May 26, 2009

Remains make final journey; ceremony today at veterans cemetery in Sierra Vista Bishop says it is time 61 people ‘find their eternal rest’

Sierra Vista Herald/Review,  Published Saturday, May 16, 2009

By Bill Hess

TUCSON – Bishop Gerald F. Kicanas says it is time the few remains of soldiers from the 1860s through the 1880s  who died in the then Arizona Territory be given a final resting place.

“They need land where they will have final peace,” the bishop of the Diocese of Tucson said Friday morning.

Prior to blessing the remains of 57 soldiers, three children and an Army civilian employee at All Faiths Cemetery in Tucson, the bishop said, “All of us want our lives to be remembered and respected.”

In the case of the remains, which were placed in small wooden caskets constructed by Palominas resident Joe Smith, they have been moved a few times.

Some of the remains may have even been separated, with some being moved to California while parts remained in Tucson.

“These bodies will find their eternal rest,” Kicanas said.

The remains of the soldiers who protected the Arizona Territory in the 1800s have been forgotten for more than a century.

Years ago, their graves were paved over as roads were built in downtown Tucson. But as preparations were made for a new Pima County and city of Tucson court complex, the remains were rediscovered.

In a legal archaeological process, the remains of the 61 people, along with more than 1,700 other remains, were processed for removal and relocation.

The Arizona Department of Veterans Services, through the state-operated Southern Arizona Veterans Memorial Cemetery’s administrator Joe Larson, then started the process of having the soldiers placed among the honored dead of all branches of the services that served after them.

Before the bishop gave the final blessing for the journey from Tucson to Sierra Vista on Friday, motorcyclists representing many veterans organizations carefully placed 35-star flags on each small coffin. The national banners were from the era the remains of soldiers fought under in the 1800s. The remains included cavalrymen, infantrymen, cooks, farriers, musicians and others who were stationed in the territory from the Civil War through some of the Indian Wars.

Kicanas led the people at the Tucson cemetery in singing the first verse of “Amazing Grace.”

“We pray for their souls, for those who gave their lives for the protection of our country,” the bishop said.

Blessing each casket with holy water, Kicanas told each of those whose souls were represented in the caskets to “sleep in everlasting peace.”

Then he asked the riders to form a semi-circle in an area between the rows of the caskets and blessed each of them asking God to grant them a safe drive from Tucson to Sierra Vista as they escorted the remains.

Each casket was then carried by two of the riders and placed on one of two government vehicles as a pair of soldiers from Fort Huachuca’s 11th Signal Brigade saluted each coffin as it went between them.

The trip from All Faiths Cemetery to the Southern Arizona Veterans Memorial Cemetery on Buffalo Soldier Trail took slightly more than two hours.

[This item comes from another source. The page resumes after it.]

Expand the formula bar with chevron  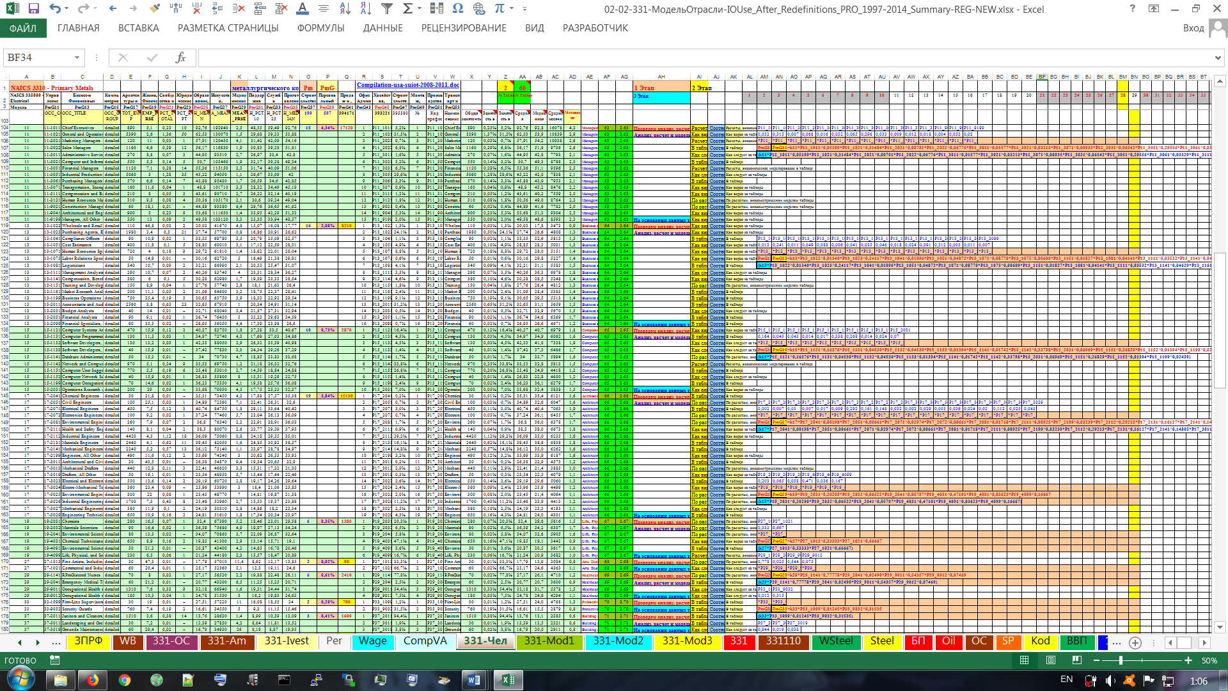(1218, 58)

Upon arrival, Fort Huachuca Chaplain (Col.) Thomas Day said a prayer as the remains were received in Sierra Vista.

Soldiers and airmen from the fort then removed and ceremonially folded two large 50-star American flags that covered the caskets in the trucks.

The caskets were then removed and placed in an area where they would remain overnight waiting for today’s 10 a.m. reburial ceremony in Sierra Vista.

The Victorian-era style cemetery-within-a-cemetery that will be the final resting place was nearby. Each grave will be marked with a marble headstone in the style of the 1880s.

There will be no names on the markers, even though records indicated the possibility of names for some of those in the Tucson graves. Each tombstone will be marked unknown because of the lack of DNA required by the federal government to confirm the identification of a set of remains.

Kicanas said the short farewell ceremony in Tucson and the one today in Sierra Vista are meant to give those who served so many years ago in Arizona the recognition they deserve.

As birds sang in the growing heat of the Tucson cemetery, the bishop again addressed the remains in the caskets, saying where they were going in Sierra Vista.

“May this new resting place be a your final eternal resting place,” he said.